For years, travellers have been drawn to Sicily’s intriguing history, smoking volcanoes and famed cuisine, but somehow the island’s distinctive chocolate – made in the Unesco World Heritage town of Modica and inspired by the traditions of the ancient Aztecs – has remained one of the world’s best-kept secrets.
When the Spanish were ruling Sicily in the 16th Century, conquistadors went to Mexico and brought back cacao and the recipes needed for what the Aztecs called xocoàtl, a paste ground by a smooth round stone called a metate. Unlike the often over-sugared and creamy snack we know as chocolate, the original xocoàtl was bitter and used to enhance sauces for meat dishes, grated over salads or eaten on its own as a dietary supplement. If prepared with certain spices, it was considered an aphrodisiac.
In Modica, generations of families have followed the same techniques, using metates crafted with lava stone from Mt Etna. Locals would mix the chocolate paste with sugar, “cold working” it so that the sugar doesn’t get hot enough to melt; it gives the treat an unusual but deliciously crunchy texture. Then, they would incorporate flavours typically enjoyed on Sicily such as lime oil or pistachio. Today, flavourings are occasionally adapted to more modern tastes such as the current European fashion for sea salt chocolate.

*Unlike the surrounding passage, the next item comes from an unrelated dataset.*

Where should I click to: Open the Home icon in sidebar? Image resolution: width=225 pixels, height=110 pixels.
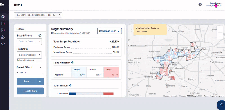tap(3, 16)
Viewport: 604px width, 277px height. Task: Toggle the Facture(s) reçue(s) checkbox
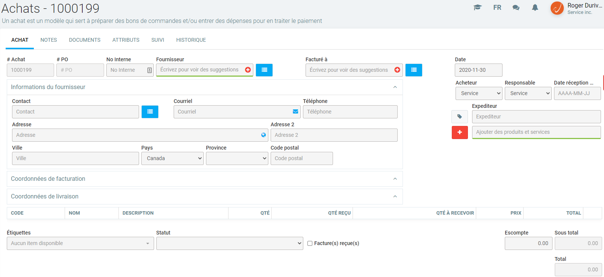(310, 243)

As soon as I arrived in Modica, my eyes took in the sights of baroque churches, piazzas lined with palm trees and entrances to tiny, twisty alleyways. My nose, on the other hand, was unable to escape the ubiquitous scent of cocoa and exotic spices.
The first shop I encountered was the grand Antica Dolceria Bonajuto, which dates back to the 1880s, and is still run by the family who founded it. When the rest of Europe began to develop a taste for milk chocolate in the 19th Century, the Bonajuto family eschewed the practice and continued making dairy-free, dark chocolate in the Aztec style. All along the counter were dishes filled with samples infused with chilli, cinnamon, lemon oil, sea salt, vanilla, caramel and other flavours.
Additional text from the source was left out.